Following the Outfront Media opinion, CBS filed the present action against the City, seeking inverse condemnation and arguing that the City’s denial of its relocation entitled CBS to just compensation. The City moved for summary judgment, citing various reasons why CBS was not entitled to compensation. Particularly, the City argued that because CBS had already demolished its sign before making its request for relocation, it did not have an existing billboard to relocate and did not qualify for compensation. CBS opposed the motion, arguing that the City’s provided grounds for summary judgment were all a completely different basis for denial of CBS’s application, and these new reasons for denial should be precluded by judicial doctrines of judicial estoppel, equitable estoppel, res judicata, or should otherwise be considered to have been waived. The district court issued a decision denying the City’s motion, finding that the Outfront Media opinion established an undisputed factual background to mean that there was no dispute that CBS qualified for compensation, and interpreted the opinion to have determined that the City’s denial of CBS’s application required compensation. The district court thereafter entered a final order and judgment awarding compensation to CBS. The City appealed.

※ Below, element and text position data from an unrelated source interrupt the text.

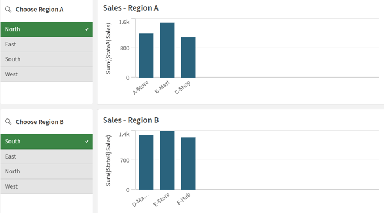
Task: Select South in Choose Region A
Action: click(x=46, y=59)
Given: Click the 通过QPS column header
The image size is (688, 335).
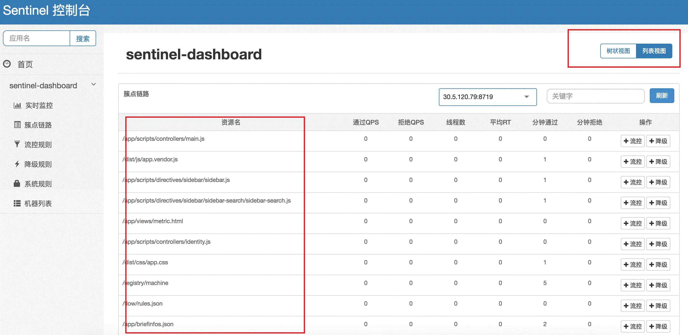Looking at the screenshot, I should (x=366, y=122).
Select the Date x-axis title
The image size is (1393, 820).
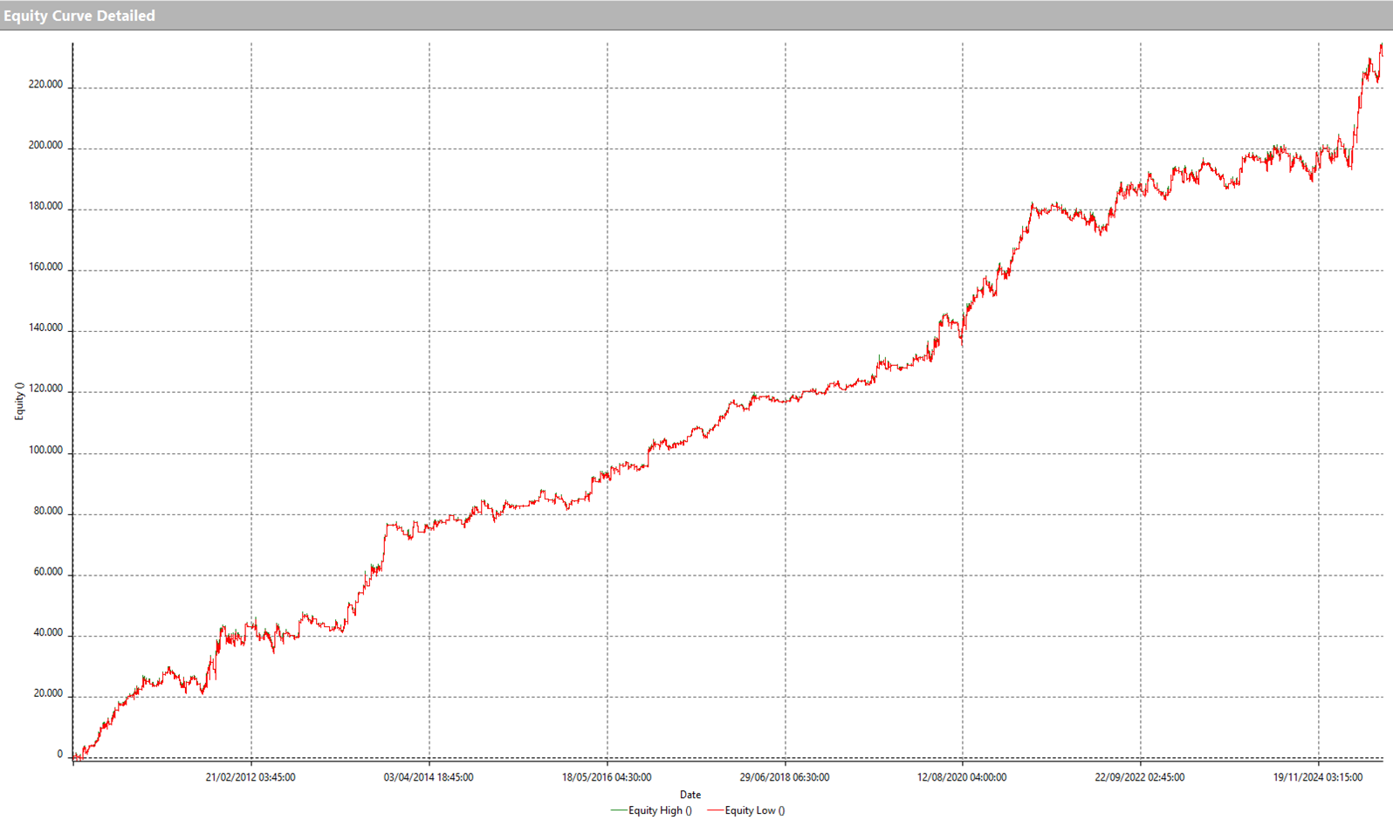tap(690, 795)
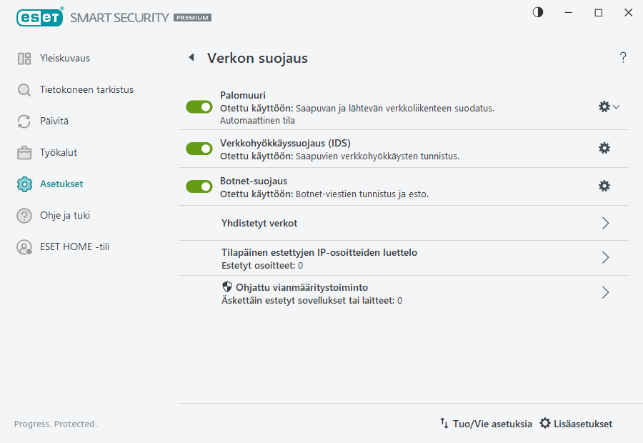Click the Päivitä sidebar icon
Image resolution: width=643 pixels, height=443 pixels.
tap(24, 121)
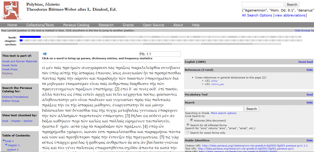
Task: Click "Hide browse bar" link
Action: 304,30
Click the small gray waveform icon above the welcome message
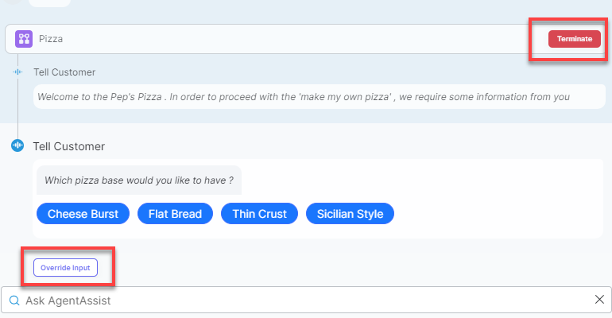The width and height of the screenshot is (612, 318). (18, 72)
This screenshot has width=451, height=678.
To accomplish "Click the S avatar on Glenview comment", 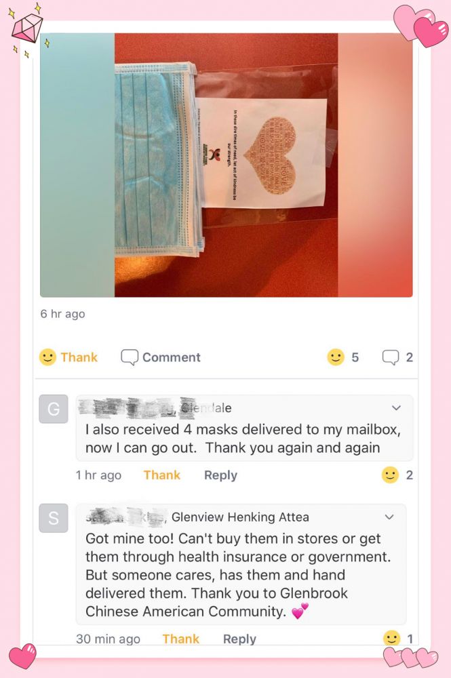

On appeal, the City argued that the district court erred in determining that Outfront Media resolved the question of whether denial of CBS’s application required compensation, and that in reaching its decision, the district court did not expressly apply a legal doctrine, and that the court erred in concluding that the City was estopped from raising statutory arguments that CBS did not qualify for compensation. The Utah Court of Appeals agreed that the district court had incorrectly interpreted Outfront Media as deciding that CBS was, in fact, entitled to compensation under the specific circumstances of this case, and that the City was precluded from raising statutory arguments in its motion for summary judgment. The Court of Appeals therefore vacated the court’s judgment and remanded for further proceedings.